SELECTED EXCERPT:
──────────────────────────────

Events from the year 1881 in the United States. For the second time in history (after 1841), the country had three different presidents in one calendar year: Rutherford B. Hayes, James A. Garfield, and Chester A. Arthur.

Incumbents

Federal Government 
 President:
 until March 4: Rutherford B. Hayes (R-Ohio)
 March 4–September 19: James A. Garfield (R-Ohio)
 starting September 19: Chester A. Arthur (R-New York)
 Vice President:
 until March 4: William A. Wheeler (R-New York)
 March 4–September 19: Chester A. Arthur (R-New York)
 starting September 19: vacant
 Chief Justice: Morrison Waite (originally from Connecticut; lived in U.S. state of Ohio)
 Speaker of the House of Representatives: Samuel J. Randall (D-Pennsylvania) (until March 4), J. Warren Keifer (R-Ohio) (starting December 5)
 Congress: 46th (until March 4), 47th (starting March 4)

Events

January–March

 January 25 – Thomas Edison and Alexander Graham Bell form the Oriental Telephone Company.
 February 2 – The 5.6  Parkfield earthquake affects central California with a maximum Mercalli intensity of VII (Very strong). Some damage occurred near Imusdale northwest of Parkfield, including cracks in the roads, fallen chimneys, and partially collapsed buildings.
 February 5 – Phoenix, Arizona, is incorporated.

──────────────────────────────

DATASET EXCERPTS:
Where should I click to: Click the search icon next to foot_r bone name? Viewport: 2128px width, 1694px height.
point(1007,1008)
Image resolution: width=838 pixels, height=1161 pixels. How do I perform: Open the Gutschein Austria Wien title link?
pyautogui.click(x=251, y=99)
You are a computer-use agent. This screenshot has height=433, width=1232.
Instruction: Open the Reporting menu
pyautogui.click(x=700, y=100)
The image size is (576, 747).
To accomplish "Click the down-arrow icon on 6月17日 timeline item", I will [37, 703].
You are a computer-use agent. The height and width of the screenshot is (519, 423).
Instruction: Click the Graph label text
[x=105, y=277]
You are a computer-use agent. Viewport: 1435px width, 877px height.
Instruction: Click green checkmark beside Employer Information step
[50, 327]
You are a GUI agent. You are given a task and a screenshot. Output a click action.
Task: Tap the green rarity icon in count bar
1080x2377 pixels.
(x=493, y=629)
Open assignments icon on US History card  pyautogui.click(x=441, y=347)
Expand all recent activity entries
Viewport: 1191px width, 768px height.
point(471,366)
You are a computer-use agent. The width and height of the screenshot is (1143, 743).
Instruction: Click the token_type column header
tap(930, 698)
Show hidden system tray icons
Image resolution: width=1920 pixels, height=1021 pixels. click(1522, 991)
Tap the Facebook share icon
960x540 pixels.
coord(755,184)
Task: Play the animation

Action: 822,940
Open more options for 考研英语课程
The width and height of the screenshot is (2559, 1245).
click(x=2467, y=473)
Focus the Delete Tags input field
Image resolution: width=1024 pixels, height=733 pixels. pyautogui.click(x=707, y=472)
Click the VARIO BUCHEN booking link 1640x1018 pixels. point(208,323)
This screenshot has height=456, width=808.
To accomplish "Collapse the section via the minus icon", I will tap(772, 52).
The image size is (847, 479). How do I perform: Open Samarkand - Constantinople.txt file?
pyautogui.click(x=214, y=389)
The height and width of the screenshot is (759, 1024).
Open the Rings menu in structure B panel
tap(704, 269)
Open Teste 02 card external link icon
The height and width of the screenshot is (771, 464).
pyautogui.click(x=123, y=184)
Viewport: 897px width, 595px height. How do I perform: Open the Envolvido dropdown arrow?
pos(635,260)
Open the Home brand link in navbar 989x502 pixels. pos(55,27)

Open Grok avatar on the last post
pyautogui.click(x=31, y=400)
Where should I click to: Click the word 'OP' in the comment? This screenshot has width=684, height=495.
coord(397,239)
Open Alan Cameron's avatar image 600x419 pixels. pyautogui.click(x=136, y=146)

──────────────────────────────

TASK 1: In the 1881 overview, why does the opening call that year the second time in history for something, and what had happened the first time?
TASK 2: Transcribe the 1881 overview, starting at "Speaker of the" and ending at "Oriental Telephone Company.".

EXERCISE OUTPUT 1: The country had three different presidents in one calendar year: Rutherford B. Hayes, James A. Garfield, and Chester A. Arthur. The only earlier year when that had happened was 1841.

EXERCISE OUTPUT 2:
Speaker of the House of Representatives: Samuel J. Randall (D-Pennsylvania) (until March 4), J. Warren Keifer (R-Ohio) (starting December 5)
 Congress: 46th (until March 4), 47th (starting March 4)

Events

January–March

 January 25 – Thomas Edison and Alexander Graham Bell form the Oriental Telephone Company.